It assists vulnerable people affected by traumatic events regardless of their background, and is providing food, water, shelter and hygiene kits across Ukraine and at its borders, among other services.
UNICEF is working in Ukraine and in neighboring countries with its partners to meet the increasing need for health care, education, protection, safe water and a range of life-saving supplies.
International Medical Corps is supporting mobile medical, mental health and protection services response in Ukraine, and will provide other services as required. They have deployed staff to Poland, Romania and Moldova, and set up hubs to provide critical supplies, services and programs at Ukrainian borders.
Apart from what the Foundation is doing, how are Avery Dennison employees responding to the crisis?
Many employees are deeply concerned about the humanitarian impact. Our teams in EMENA have been particularly passionate.
We’re hearing about many different employee efforts, and more stories are coming in every day.
For example, employees at an RBIS manufacturing plant in Romania, in an area that has welcomed some 400 refugees so far, donated food and other supplies to women and children living in a local high school dormitory. That team is now investigating which supplies are most urgently needed so that they can supply more.
In Luxembourg, the company’s Rodange facility made a donation to local hospitals, which sent medical equipment to the Polish border.

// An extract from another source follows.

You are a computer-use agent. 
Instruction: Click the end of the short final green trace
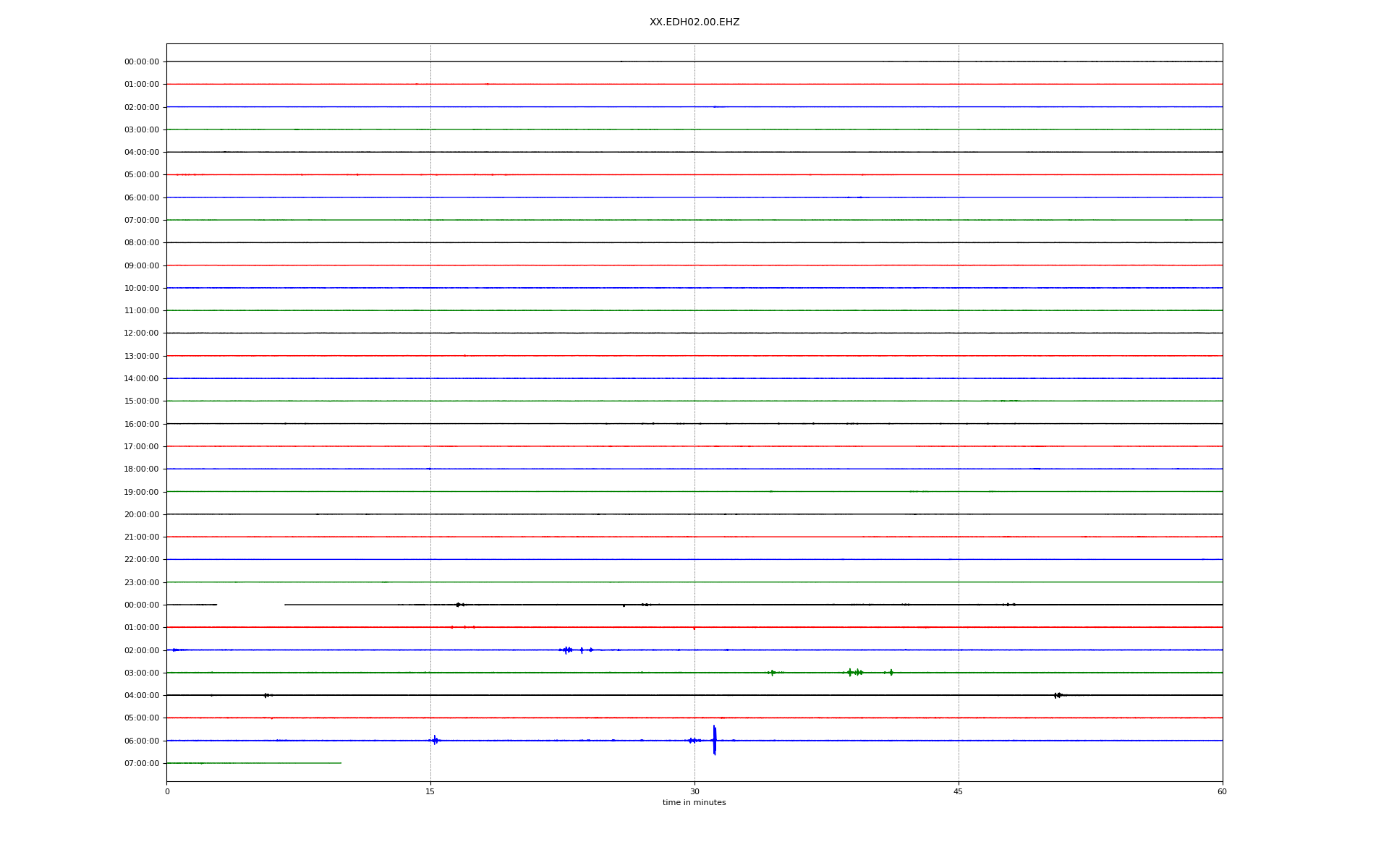click(x=341, y=763)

The atma.io team in Europe is providing cash and SIM cards for displaced families so they can connect with loved ones, and is planning a “matchmaking” website to connect refugees looking for housing and work. In Portugal, a team worked with our distributor and a customer to donate materials to decorate a semi-truck headed to Poland full of food, medicine, and other essential supplies donated by local firefighters.

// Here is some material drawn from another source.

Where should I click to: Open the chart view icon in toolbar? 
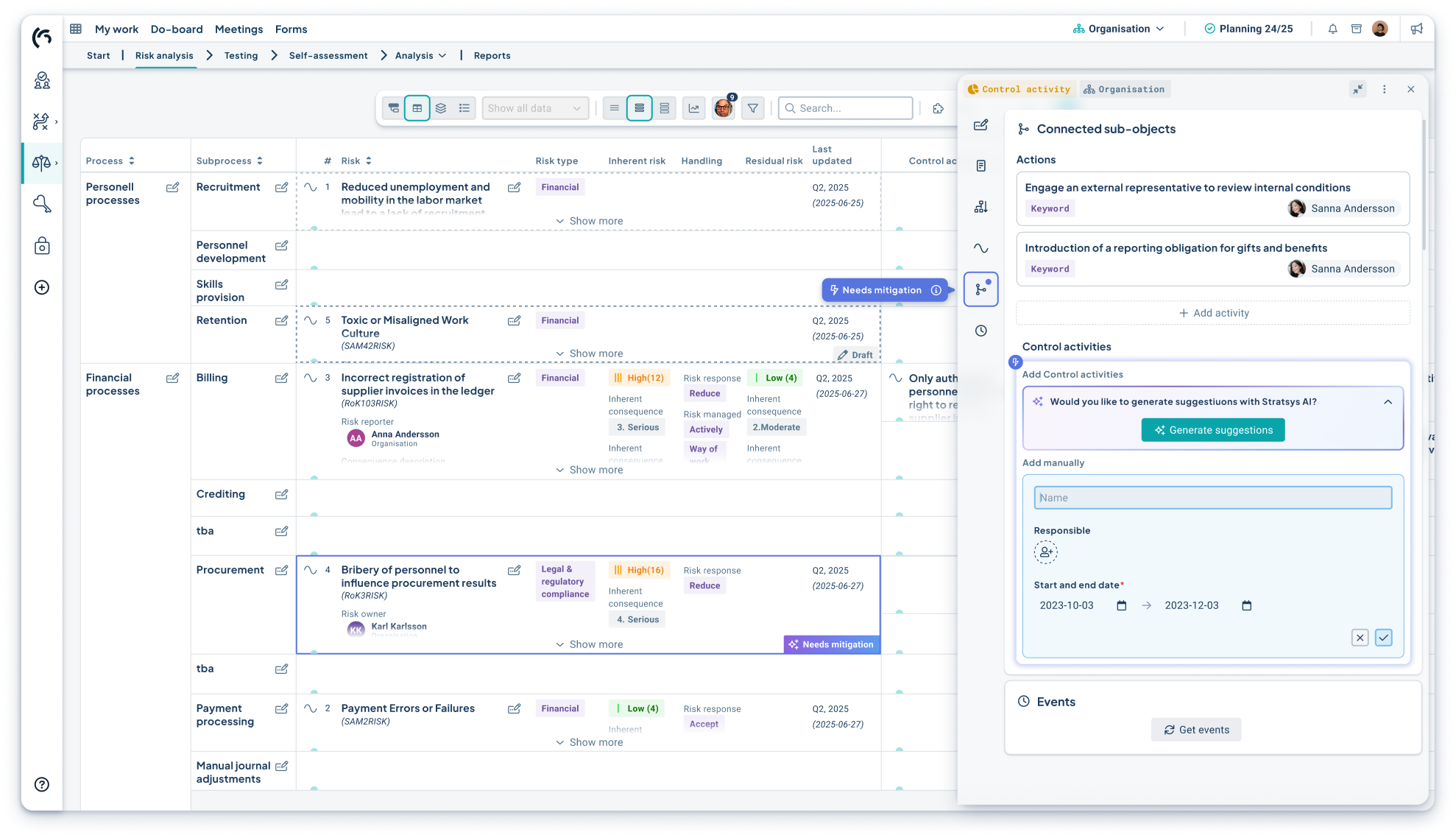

Employees are also going to great lengths to help on their own, outside of efforts organized at work. Some are hosting refugees in their homes. One of our employees in the Netherlands told me today that his family had just welcomed a Ukrainian family—a mother and her two daughters, who’d spent 11 days on a harrowing journey through Ukraine, Poland, Germany and the Netherlands. At certain points, they had to hide. This employee’s family is helping the kids enroll in school and helping the mom find a job.